British PM's delayed EU speech now Wednesday in London

AFP , Monday 21 Jan 2013

Prime Minister David Cameron postpones his speech on EU relationship with Britain due to the Algerian hostage crisis

Cameron
Britain's Prime Minister David Cameron leaves a meeting with Holocaust survivor Freda Wineman of the Holocaust Educational Trust at 10 Downing Street in London January 21, 2013 (Photo: Reuters)

British Prime Minister David Cameron will give his long-awaited speech on the future relationship with the EU on Wednesday in London, his spokesman said.

Cameron had been due to deliver the speech in Amsterdam last Friday but was forced to postpone it as he was dealing with the Algeria gas plant hostage crisis.

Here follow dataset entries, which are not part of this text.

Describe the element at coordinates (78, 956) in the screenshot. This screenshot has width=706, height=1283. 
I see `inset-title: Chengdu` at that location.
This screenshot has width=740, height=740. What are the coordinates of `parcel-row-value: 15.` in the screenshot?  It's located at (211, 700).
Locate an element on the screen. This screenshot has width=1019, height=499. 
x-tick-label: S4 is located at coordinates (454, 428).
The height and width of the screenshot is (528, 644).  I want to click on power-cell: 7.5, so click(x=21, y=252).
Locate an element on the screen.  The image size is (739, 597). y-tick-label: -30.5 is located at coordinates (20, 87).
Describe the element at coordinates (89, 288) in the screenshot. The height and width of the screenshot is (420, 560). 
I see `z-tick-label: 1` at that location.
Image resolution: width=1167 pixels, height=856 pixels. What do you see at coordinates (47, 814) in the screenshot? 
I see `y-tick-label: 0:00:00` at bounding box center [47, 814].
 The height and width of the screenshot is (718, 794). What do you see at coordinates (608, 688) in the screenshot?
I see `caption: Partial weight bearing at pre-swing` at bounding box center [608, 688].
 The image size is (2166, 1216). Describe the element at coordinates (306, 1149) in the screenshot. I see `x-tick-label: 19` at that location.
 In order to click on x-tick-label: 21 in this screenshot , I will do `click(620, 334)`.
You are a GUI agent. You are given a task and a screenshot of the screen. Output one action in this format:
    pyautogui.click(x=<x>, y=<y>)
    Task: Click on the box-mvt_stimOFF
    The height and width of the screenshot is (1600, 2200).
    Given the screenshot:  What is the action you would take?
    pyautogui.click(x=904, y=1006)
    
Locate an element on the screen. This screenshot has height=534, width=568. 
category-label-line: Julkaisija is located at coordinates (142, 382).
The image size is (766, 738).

"On Wednesday, in central London in the morning, the prime minister will give his speech on the European Union," the spokesman told reporters at a regular briefing Monday.

The venue in central London was still being kept under wraps by Downing Street.

Asked why the original intention to hold the speech in another EU country had been shelved, Cameron's spokesman said it was because of a busy week in which he is also travelling to the World Economic Forum in the Swiss ski resort of Davos.

"As you know you we were planning to give it in Amsterdam. Unfortunately that didn't prove possible, and Wednesday morning fits best with the prime minister's schedule," the spokesman said.

According to extracts given to the media before the speech was called off, Cameron was to have warned that Britain could drift out of the EU unless the 27-member bloc made changes.

In the grand setting of the former stock exchange in the Dutch city, he was to have said that Britons were tiring of the EU's "lack of democratic accountability".

"If we don't address these challenges, the danger is that Europe will fail and the British people will drift towards the exit," he was to have said.

The pre-released extracts did not, however, contain a widely expected announcement of plans to renegotiate Britain's EU membership and to put the new terms to the British public in a referendum.

Cameron faces pressure from the eurosceptic right wing of his Conservative party to take a stand on Europe, an issue that has long divided the party.

His spokesman denied the new date for the speech would affect Cameron's preparations for the often-gruelling session of prime minister's questions in parliament on Wednesday, saying: "He will give his speech and then he will take prime minister's questions in the usual way."

The Amsterdam cancellation was the latest in a series of delays for the speech.

Plans to give the speech first emerged six months ago and there was talk that he might deliver it at the Conservative party's annual conference in October, followed by reports that he would give it at Christmas.

The speech was then widely expected on January 22 but Cameron moved it forward when it emerged that it clashed with commemorations for the 50th anniversary of Franco-German reconciliation following World War II.

Last year, Cameron joked that the long delays were due to his "tantric" approach. By coming to Europe, Cameron had intended to follow in the footsteps of previous British prime ministers who have made major European policy speeches on the continent.

In 1988 Margaret Thatcher spoke in Bruges, Belgium, while Tony Blair spoke in Warsaw in 2000. Winston Churchill meanwhile called for a "United States of Europe" in a speech in Zurich in 1946.